In this context, we introduce the concept of Private Tailored Small Language Models (PT-SLMs): compact models trained or fine-tuned for specialized cognitive roles. Rather than relying on a single model to handle all stages of document parsing or comprehension, we segment the task into smaller, interdependent reasoning modules. These are orchestrated via Gödel’s Scaffolded Cognitive Prompting (GSCP), a layered prompting and context management framework that mimics hierarchical human cognition. Together, these form a cascade that is not only performant but also easier to audit, scale, and control.
2. Related Work
The move toward smaller and more focused language models is grounded in several research efforts. Work on adapter modules, LoRA (Low-Rank Adaptation), and parameter-efficient transfer learning techniques have shown that performance can be preserved or even improved when specialization replaces generalization. Moreover, recent interest in multi-agent orchestration has sparked exploration into model composition strategies.
Despite these advances, current implementations typically treat model chaining as an ad hoc sequence rather than a coordinated cognitive system. Existing multi-model pipelines often lack structured context sharing, role reasoning, and error propagation mechanisms. These limitations prevent the full realization of cognitive model architectures in production.

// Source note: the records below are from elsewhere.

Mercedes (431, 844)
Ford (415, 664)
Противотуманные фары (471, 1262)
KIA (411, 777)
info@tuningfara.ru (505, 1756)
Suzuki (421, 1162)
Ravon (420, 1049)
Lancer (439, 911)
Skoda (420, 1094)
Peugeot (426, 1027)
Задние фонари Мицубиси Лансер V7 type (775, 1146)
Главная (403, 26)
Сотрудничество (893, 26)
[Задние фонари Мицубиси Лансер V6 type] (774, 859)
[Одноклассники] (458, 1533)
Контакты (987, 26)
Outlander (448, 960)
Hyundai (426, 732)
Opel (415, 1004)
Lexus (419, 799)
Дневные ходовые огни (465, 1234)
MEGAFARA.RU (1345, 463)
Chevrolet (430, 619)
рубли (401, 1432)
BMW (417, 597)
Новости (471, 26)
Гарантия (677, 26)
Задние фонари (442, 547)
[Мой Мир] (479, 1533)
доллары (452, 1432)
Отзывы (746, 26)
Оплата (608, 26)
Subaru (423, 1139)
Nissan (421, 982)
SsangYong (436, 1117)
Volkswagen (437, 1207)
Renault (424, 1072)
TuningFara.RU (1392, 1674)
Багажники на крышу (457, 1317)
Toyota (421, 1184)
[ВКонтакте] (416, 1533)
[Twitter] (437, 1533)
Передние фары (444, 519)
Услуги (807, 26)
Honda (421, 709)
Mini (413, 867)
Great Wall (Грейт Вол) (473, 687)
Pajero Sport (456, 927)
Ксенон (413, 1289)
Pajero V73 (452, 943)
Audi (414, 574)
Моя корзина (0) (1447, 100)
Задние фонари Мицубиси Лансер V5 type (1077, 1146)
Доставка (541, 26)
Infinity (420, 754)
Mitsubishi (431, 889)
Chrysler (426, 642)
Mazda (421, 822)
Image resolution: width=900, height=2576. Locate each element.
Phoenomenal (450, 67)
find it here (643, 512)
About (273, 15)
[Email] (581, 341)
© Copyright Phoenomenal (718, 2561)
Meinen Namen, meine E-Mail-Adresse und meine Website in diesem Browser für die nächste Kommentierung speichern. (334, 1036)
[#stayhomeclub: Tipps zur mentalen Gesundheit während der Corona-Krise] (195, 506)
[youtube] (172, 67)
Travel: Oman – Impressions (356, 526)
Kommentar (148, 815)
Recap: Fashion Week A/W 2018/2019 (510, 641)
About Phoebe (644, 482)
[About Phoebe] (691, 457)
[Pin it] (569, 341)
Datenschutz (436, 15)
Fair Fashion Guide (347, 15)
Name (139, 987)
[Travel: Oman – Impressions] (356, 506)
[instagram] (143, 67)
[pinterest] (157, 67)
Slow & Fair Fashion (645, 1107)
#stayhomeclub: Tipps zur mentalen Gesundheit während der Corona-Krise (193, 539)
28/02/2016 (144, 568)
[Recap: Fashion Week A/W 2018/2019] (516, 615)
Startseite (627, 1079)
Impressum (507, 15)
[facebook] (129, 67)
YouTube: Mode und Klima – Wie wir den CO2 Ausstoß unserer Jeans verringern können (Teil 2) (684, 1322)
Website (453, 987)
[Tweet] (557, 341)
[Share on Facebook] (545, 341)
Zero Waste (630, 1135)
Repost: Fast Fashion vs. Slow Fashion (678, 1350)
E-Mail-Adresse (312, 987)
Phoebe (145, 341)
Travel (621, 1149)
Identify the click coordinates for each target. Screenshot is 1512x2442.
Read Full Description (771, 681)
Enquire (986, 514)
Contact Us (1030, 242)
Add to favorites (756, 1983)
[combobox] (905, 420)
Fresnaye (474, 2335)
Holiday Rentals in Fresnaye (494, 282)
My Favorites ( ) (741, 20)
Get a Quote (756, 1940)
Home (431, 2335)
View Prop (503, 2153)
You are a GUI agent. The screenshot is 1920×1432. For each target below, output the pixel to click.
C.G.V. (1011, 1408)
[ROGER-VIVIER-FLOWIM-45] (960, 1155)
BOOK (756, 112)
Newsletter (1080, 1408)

Our work builds on this foundation by introducing a cognitively scaffolded model chain, where each PT-SLM is part of a directed reasoning graph, governed by GSCP policies. This enables deterministic planning, feedback-based control, and seamless integration of domain constraints.
3. Architecture Overview
To address the limitations of traditional pipelines, we propose a three-tier cascade architecture composed of specialized PT-SLMs that communicate via context tokens, embeddings, and memory buffers. Unlike LLM pipelines that rely on a single model interpreting all inputs, our structure enforces task boundaries while preserving semantic continuity.
3.1 Private Tailored Small Language Models (PT-SLM)
PT-SLMs are purpose-built language models (<300M parameters) that are either distilled or fine-tuned for a single type of operation such as classification, extraction, reasoning, or summarization. These models are deployed within secure, localized environments and trained on domain-specific corpora such as internal audit logs, term sheets, amortization schedules, and more.
Each PT-SLM is optimized for.
- Memory and inference efficiency (supports CPU/GPU edge deployment)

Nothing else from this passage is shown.